---- The data
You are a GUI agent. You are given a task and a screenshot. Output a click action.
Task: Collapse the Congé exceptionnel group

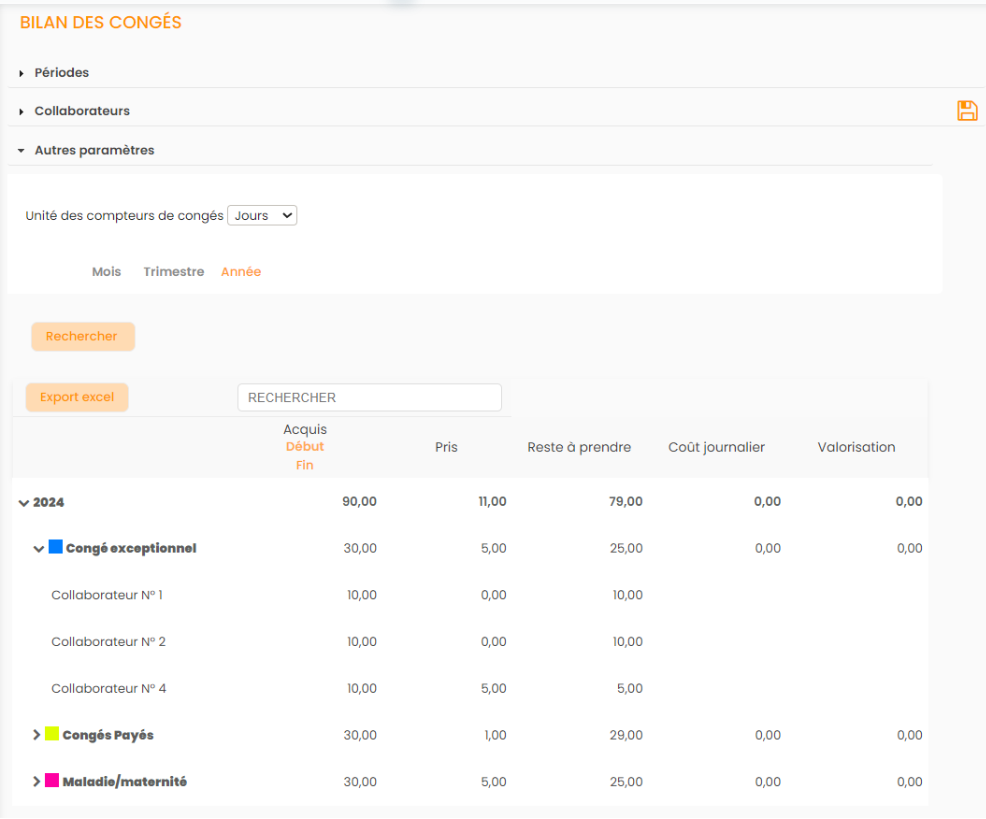(x=39, y=549)
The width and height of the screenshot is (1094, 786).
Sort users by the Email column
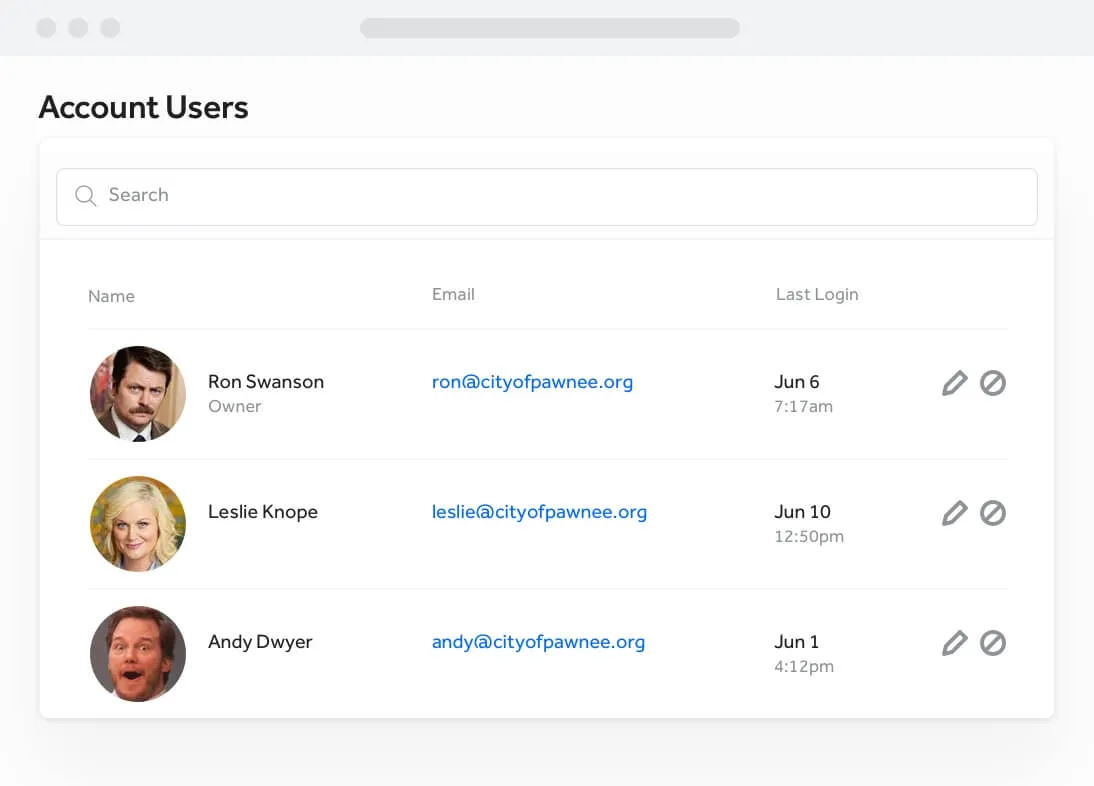[x=453, y=294]
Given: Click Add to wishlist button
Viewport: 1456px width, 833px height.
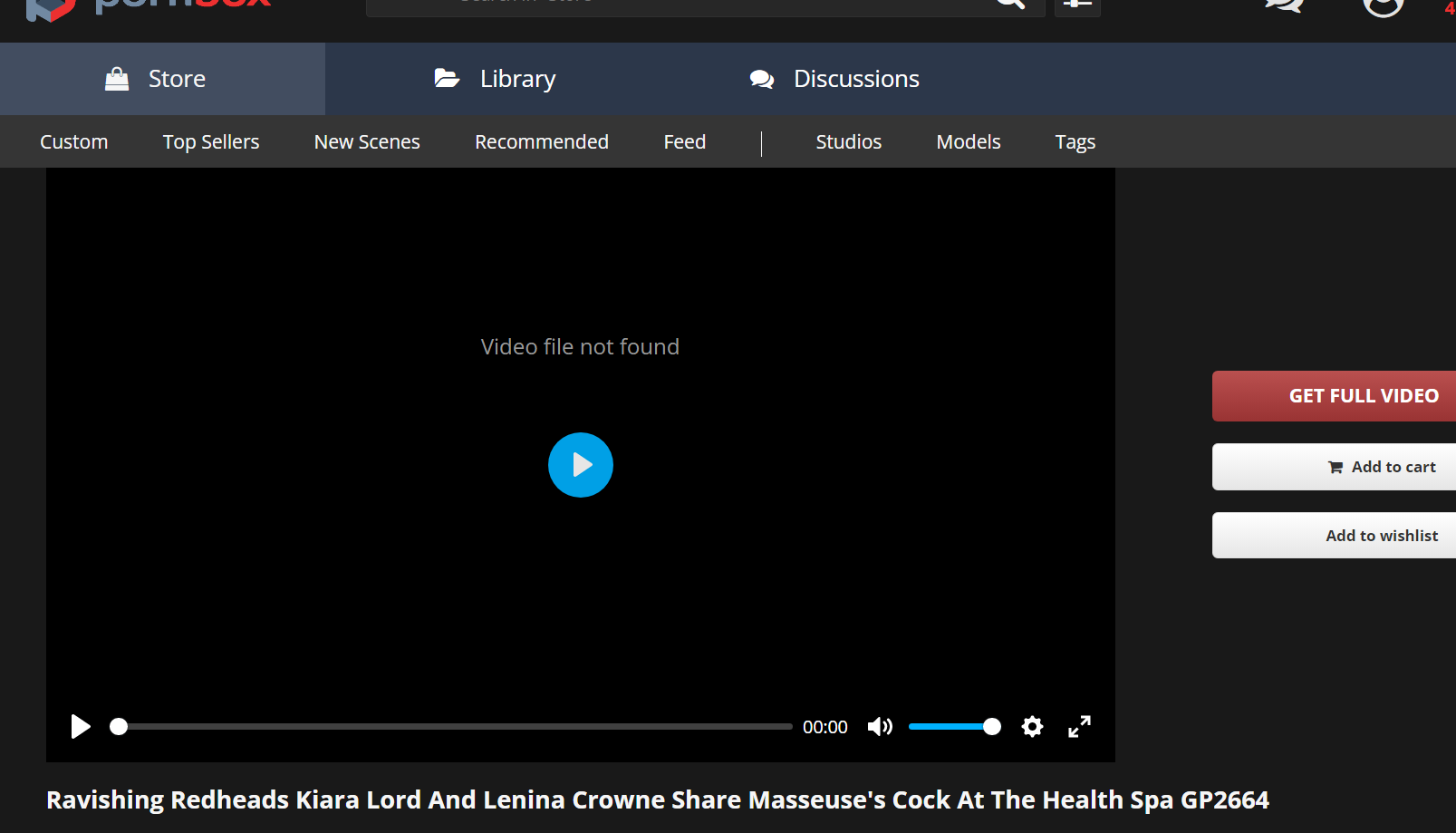Looking at the screenshot, I should (x=1334, y=536).
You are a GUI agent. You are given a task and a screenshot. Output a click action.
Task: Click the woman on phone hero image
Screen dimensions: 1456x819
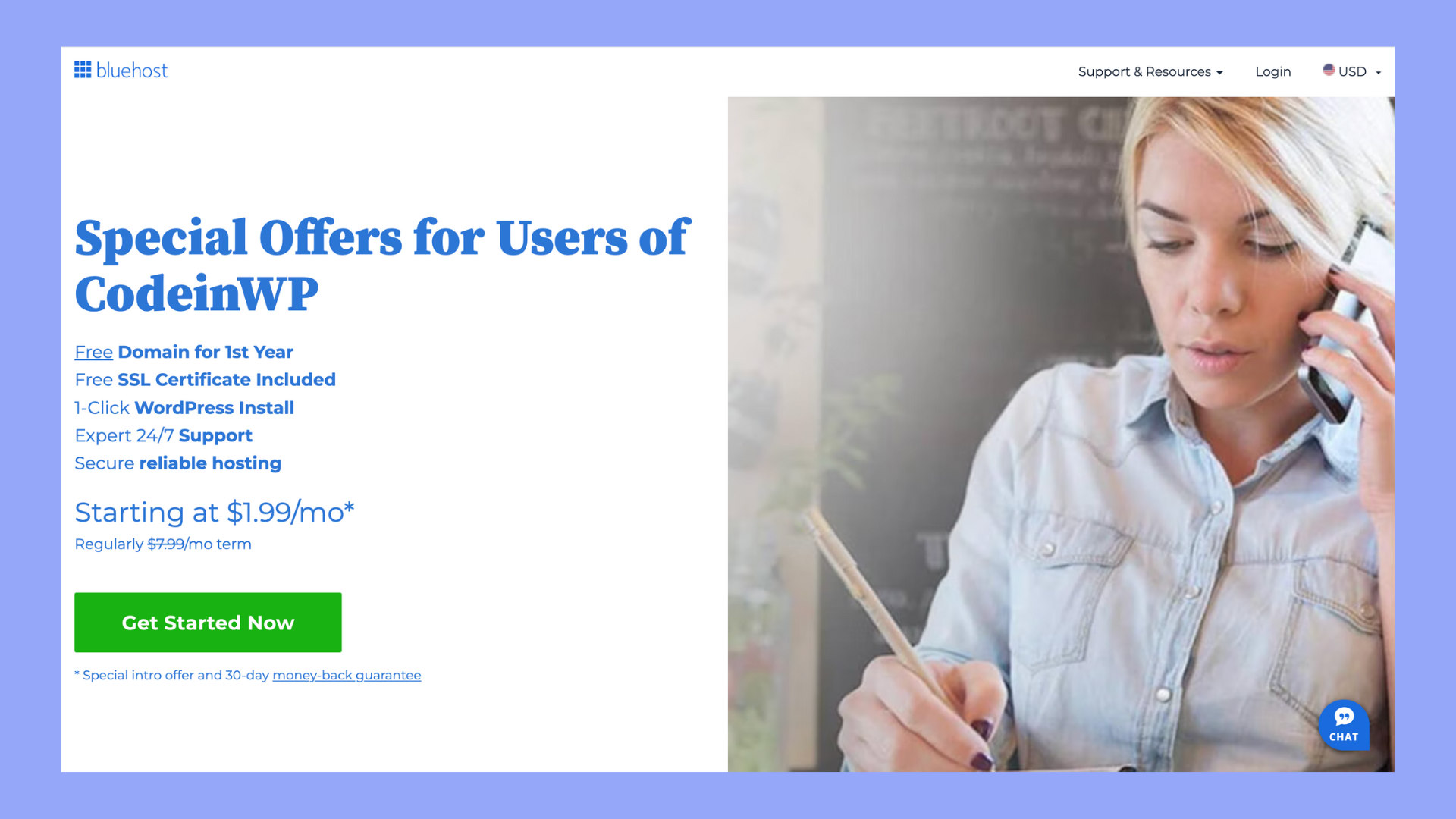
--------
Description of the task: Your copy should hold only the lines from the line with "Sort users by the Email column" through the end of the data above, both ends included, transcribed exactly and without pictures.

Answer to the problem:
Sort users by the Email column
[x=453, y=294]
Given: Click Add to wishlist button
Viewport: 1456px width, 833px height.
Looking at the screenshot, I should (x=1334, y=536).
You are a GUI agent. You are given a task and a screenshot. Output a click action.
Task: Click the woman on phone hero image
Screen dimensions: 1456x819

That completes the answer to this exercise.